# Work required
Pick out every line of the entries below where "computer" occurs, and copy those lines.
━━ Information given ━━
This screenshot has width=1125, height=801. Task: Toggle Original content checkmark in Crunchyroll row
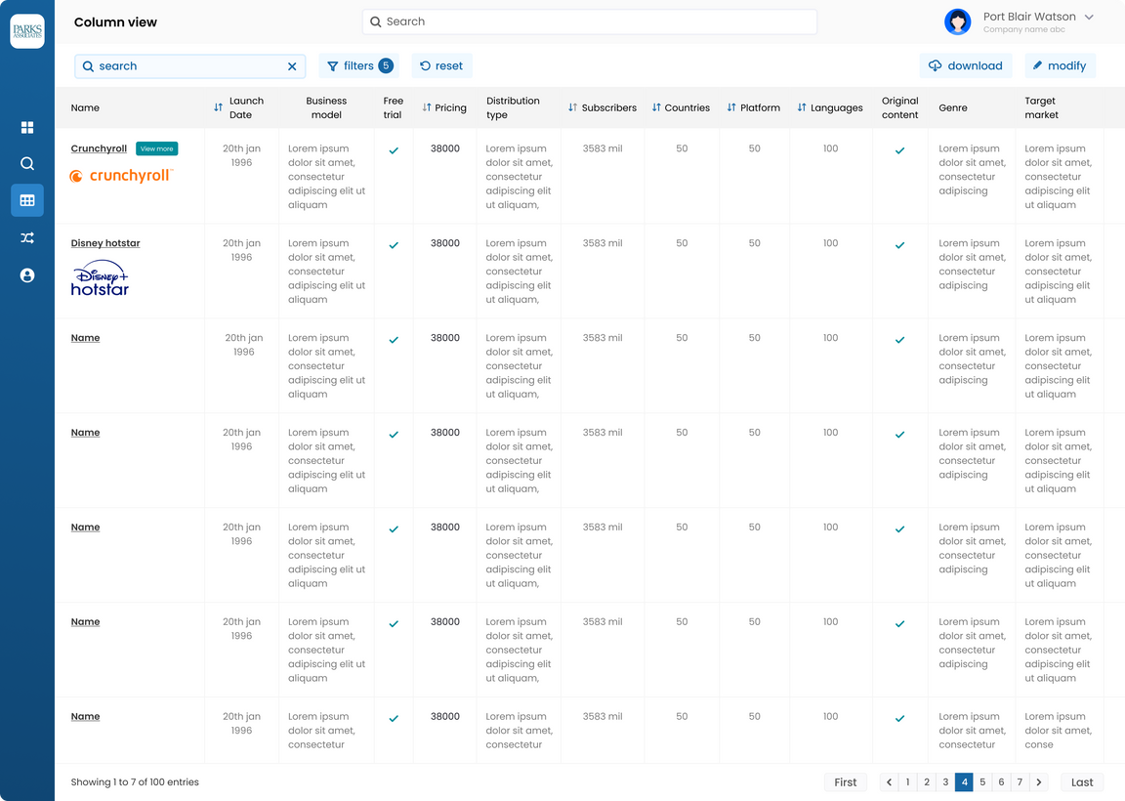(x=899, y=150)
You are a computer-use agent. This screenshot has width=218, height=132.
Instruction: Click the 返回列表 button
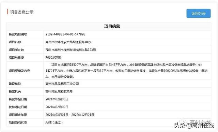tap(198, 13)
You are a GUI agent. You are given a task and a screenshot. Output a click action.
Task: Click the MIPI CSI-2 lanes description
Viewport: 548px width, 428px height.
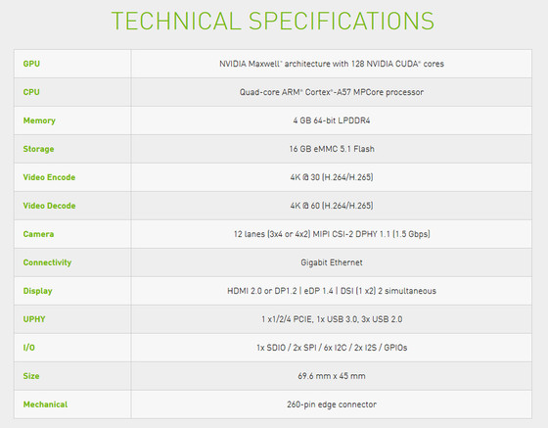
━━━
━━ Information given ━━
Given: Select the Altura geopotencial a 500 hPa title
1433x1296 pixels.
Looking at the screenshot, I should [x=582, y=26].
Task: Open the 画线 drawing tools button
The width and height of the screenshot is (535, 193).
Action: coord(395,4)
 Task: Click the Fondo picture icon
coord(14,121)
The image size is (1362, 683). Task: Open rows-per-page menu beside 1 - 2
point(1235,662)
━━━
━━ Information given ━━
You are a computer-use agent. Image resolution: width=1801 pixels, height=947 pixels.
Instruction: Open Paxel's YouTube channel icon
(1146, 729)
━━━
# Problem solution
You are a computer-use agent. This screenshot has width=218, height=132.
You are a computer-use agent. Image resolution: width=1801 pixels, height=947 pixels.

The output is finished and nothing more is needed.